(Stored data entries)

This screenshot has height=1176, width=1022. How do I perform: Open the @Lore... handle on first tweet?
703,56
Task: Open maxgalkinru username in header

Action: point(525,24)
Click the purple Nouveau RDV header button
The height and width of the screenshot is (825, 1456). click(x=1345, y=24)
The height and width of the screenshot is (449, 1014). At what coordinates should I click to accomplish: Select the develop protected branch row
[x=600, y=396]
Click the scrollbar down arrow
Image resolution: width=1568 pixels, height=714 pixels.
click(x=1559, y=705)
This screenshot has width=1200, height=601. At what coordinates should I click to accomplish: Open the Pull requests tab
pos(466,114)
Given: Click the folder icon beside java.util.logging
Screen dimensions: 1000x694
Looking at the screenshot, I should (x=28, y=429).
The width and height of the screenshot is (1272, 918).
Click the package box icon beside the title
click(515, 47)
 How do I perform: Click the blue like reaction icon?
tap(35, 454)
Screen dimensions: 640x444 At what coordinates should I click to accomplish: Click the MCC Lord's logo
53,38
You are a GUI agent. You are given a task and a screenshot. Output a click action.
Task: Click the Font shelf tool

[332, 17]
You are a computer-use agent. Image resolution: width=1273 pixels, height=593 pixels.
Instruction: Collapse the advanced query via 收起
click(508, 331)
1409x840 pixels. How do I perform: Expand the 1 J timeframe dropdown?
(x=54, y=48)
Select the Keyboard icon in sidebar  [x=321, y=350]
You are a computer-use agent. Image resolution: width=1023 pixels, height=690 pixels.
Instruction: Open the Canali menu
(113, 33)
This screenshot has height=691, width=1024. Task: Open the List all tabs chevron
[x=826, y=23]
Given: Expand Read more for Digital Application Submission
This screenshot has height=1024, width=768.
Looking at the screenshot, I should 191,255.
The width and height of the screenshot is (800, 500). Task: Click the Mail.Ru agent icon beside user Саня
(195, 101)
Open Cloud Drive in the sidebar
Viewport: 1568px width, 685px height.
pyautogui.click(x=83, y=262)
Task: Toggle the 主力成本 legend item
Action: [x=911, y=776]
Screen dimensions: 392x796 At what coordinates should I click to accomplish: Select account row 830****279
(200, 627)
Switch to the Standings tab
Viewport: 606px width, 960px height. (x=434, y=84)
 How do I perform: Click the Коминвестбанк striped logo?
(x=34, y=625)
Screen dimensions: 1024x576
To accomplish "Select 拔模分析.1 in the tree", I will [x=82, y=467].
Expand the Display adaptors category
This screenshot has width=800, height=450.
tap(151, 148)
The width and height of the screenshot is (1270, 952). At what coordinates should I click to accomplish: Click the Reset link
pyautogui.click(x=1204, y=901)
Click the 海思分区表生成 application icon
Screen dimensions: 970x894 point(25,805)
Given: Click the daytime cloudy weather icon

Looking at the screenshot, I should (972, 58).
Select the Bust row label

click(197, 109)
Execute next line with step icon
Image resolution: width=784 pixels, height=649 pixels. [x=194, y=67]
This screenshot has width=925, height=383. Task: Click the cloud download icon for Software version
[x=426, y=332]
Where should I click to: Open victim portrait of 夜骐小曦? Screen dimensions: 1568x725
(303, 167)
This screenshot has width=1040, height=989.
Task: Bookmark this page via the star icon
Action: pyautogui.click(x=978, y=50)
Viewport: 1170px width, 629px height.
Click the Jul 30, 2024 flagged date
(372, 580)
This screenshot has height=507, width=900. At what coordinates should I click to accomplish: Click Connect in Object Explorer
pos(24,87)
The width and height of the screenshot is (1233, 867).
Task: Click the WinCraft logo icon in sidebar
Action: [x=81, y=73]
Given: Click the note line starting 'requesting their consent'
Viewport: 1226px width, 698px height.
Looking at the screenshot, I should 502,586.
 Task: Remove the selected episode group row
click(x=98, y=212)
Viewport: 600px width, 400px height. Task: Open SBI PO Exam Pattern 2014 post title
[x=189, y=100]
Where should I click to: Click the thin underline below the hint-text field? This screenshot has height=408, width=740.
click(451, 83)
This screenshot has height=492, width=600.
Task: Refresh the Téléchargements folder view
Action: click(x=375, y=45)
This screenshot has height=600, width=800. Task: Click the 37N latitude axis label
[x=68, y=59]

Directions - List every line above containing the word "computer".

Exercise response -
You are a computer-use agent. Image resolution: width=1273 pixels, height=593 pixels.
You are a computer-use agent. Image resolution: width=1023 pixels, height=690 pixels.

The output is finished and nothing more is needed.